- Work order -
Records follow. Select each line holding "will".

- Given records -
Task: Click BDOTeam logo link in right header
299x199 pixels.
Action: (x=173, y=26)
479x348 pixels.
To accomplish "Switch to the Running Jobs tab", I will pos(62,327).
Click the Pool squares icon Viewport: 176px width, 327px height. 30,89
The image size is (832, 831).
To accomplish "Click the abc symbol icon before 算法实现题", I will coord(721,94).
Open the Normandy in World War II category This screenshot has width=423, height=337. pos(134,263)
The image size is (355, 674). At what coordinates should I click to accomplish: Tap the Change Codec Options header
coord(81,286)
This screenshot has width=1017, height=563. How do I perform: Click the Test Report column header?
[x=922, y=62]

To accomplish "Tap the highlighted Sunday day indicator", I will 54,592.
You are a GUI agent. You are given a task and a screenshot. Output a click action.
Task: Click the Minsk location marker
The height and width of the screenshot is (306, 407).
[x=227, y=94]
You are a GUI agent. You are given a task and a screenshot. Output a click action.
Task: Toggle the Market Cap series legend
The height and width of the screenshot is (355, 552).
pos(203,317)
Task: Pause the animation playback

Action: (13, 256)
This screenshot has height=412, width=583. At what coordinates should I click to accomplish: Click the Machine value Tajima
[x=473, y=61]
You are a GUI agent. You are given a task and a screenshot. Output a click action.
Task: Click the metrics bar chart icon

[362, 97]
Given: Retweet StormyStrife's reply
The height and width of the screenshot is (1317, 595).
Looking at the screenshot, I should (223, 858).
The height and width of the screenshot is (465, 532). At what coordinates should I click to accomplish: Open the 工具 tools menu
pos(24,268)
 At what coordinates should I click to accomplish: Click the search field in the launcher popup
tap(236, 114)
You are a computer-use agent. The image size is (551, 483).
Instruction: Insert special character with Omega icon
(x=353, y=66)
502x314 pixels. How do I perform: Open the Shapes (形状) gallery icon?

- Answer section -
To accomplish "Switch to the Running Jobs tab", I will pos(62,327).
To accomplish "Click the abc symbol icon before 算法实现题", I will coord(721,94).
To accomplish "Tap the highlighted Sunday day indicator", I will 54,592.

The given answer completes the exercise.